Thursday, July 25, 2013

Friedberg and Seltzer wanted 'Ted' or alive

Ted (2012)
Seth MacFarlane (dir.); Mark Wahlberg, Seth MacFarlane, Mila Kunis
Grade: C+

At age 8, Bostonian boy John Bennett is blessed with a best friend in his living teddy bear.  By age 35, the bear (voiced by MacFarlane) is a has-been, and we follow his and Bennett's (now Wahlberg) blasé adventures.

'Ted' is a first-class example of a movie I wish I liked more than I did, and about which I wish more people felt than they do.  I guess that's what it means to find something overrated.

First, it is touching (if not magical) when John as a boy first meets Ted, and the main titles are among the film's best parts.  Unfortunately, the plot's fatal decision to make him a has-been means that basically it's the adventures of the average people.  It would have been better, I believe, if he'd tried to make a comeback.

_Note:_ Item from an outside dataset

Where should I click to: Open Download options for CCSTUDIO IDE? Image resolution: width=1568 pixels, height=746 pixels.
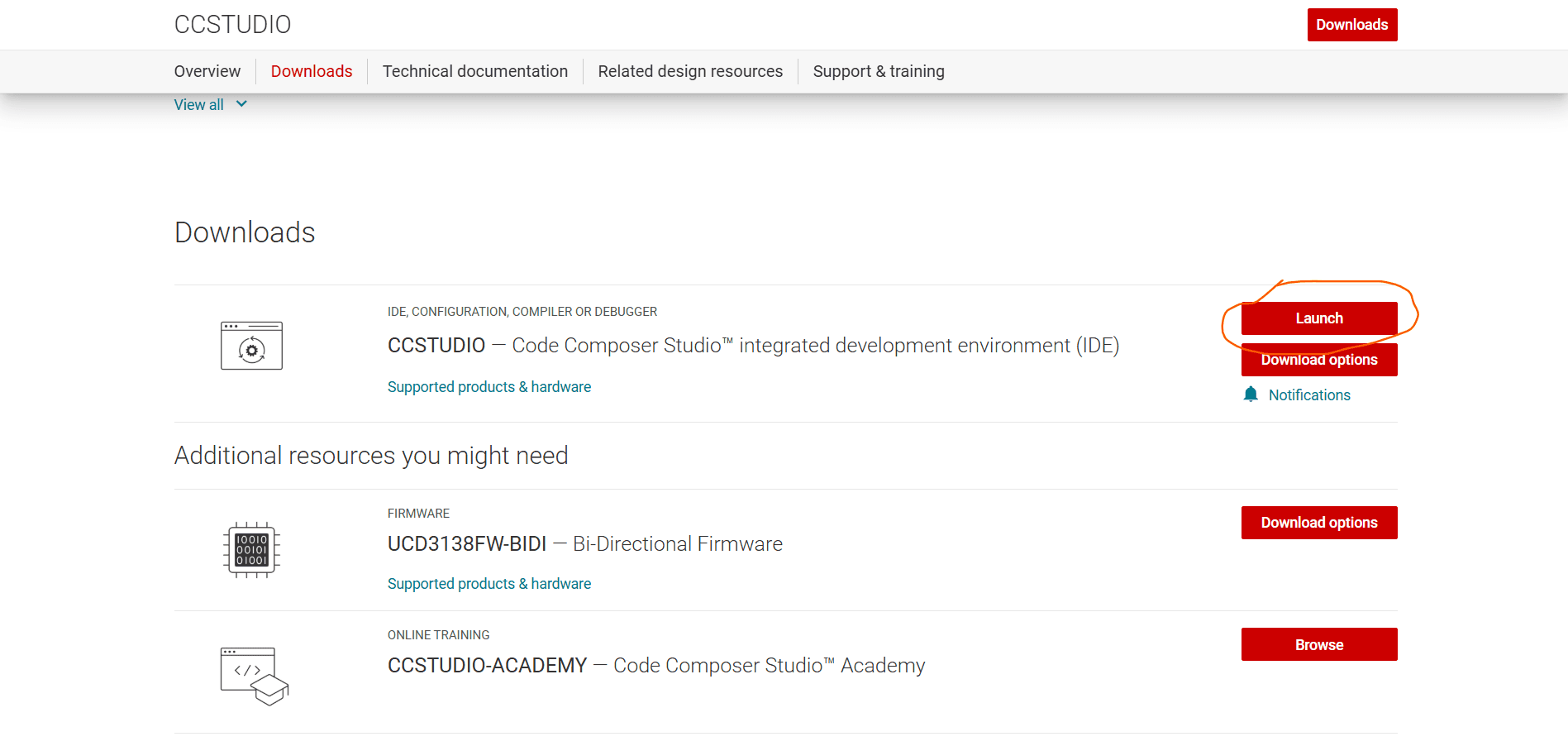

Also, the movie is at its funniest when it's profane or raunchy.  The rest of it is just pop culture references, and pretentious beginning-and-end narration by Patrick Stewart, which is in any way as "legendarily unfunny" as the kind of humor in 'Date,' 'Epic' or 'Disaster Movie,' made by the people referenced in this review's title - Jason Friedberg and Aaron Seltzer.

Actually, maybe it's not as unfunny, given that it's not a spoof.  It is good enough that we can all end up caring about it when Ted gets into trouble.  But Mark Wahlberg has already talked about a 'Ted 2;' and unless it's one of those (rare) sequels that's better than the original, I'll be left with an endearing character in a worse movie than he deserves.